# OB visit with ultrasound



## lhoot (Dec 28, 2018)

Good Morning,
I'm not that familiar with OB visit billing and could use some help.  Patient is seen for initial OB visit at 8 wks, is scheduled to come back in 2 wks for an ultrasound.  No complications, normal pregnancy.  Same physician will take care of prenatal, delivery and postpartum care. 

How is the initial visit coded?  My thought is 59400

How is the second visit for just the US coded?  My thought is 76801

If the second visit included a regular prenatal visit along with the ultrasound, how is that coded? 

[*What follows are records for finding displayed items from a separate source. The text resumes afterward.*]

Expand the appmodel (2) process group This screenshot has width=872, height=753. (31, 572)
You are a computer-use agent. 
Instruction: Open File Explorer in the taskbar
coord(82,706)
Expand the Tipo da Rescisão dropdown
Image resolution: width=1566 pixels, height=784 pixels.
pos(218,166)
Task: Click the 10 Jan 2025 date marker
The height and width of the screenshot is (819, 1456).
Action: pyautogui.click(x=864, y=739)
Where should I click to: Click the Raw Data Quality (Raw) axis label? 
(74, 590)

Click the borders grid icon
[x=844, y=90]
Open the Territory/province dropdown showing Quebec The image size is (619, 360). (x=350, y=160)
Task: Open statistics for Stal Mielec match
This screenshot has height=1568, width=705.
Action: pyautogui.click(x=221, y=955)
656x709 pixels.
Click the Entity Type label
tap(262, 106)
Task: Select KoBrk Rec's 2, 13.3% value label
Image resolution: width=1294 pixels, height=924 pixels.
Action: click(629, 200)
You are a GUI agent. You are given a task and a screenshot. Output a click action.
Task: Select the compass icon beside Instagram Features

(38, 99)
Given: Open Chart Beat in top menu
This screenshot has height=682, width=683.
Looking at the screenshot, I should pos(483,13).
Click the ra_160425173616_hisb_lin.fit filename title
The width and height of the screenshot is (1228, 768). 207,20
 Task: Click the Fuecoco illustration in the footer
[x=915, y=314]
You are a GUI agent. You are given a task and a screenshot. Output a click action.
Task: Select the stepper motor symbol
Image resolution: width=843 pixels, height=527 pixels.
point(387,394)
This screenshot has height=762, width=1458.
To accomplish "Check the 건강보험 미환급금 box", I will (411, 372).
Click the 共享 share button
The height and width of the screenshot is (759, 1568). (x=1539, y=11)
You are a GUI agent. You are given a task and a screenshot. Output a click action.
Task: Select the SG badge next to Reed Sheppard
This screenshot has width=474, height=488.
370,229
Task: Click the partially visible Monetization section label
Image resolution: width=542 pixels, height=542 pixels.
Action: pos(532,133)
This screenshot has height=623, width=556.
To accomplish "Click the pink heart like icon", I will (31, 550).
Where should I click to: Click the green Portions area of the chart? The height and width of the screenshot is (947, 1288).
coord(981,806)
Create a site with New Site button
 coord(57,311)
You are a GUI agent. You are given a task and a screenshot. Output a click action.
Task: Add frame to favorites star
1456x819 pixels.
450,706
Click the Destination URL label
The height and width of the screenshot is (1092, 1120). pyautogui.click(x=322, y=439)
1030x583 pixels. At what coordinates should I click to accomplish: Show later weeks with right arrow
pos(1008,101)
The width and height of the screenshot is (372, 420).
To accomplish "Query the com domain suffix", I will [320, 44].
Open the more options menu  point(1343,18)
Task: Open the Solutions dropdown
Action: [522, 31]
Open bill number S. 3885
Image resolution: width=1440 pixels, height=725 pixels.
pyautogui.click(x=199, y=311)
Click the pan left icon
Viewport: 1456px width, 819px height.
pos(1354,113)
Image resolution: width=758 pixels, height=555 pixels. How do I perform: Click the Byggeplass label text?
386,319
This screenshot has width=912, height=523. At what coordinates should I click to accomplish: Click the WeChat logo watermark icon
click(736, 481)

Thank you in advance for all advice,
Laura


----------



## MrLittlefoot (Dec 28, 2018)

You wouldn't bill the global labor and delivery code(59400) until the baby is actually born. Until then, how do you know what way the baby will be delivered, or if your OB will even be available at the time of delivery? You will end up holding the bill until the patient delivers(unless they change insurance carriers mid pregnancy or chose to obtain care through another provider outside of your practice.) The global OB codes for antenatal care include all routine office visits(monthly until 28 weeks, biweekly to 36 weeks and weekly after that until delivery), routine chemical urinalysis, recording of weight, blood pressure, fetal hear tone, physical exams and history. The global code is only for complications, and doesn't include routine ultrasounds(although watch out with these, lots of carriers will only pay for one routine ultrasound per pregnancy.) For a routine prenancy ultrasound 76801 is the correct code. I found an AAPC article with some good information on the basics of coding global maternity services that i'll post the link to as well. 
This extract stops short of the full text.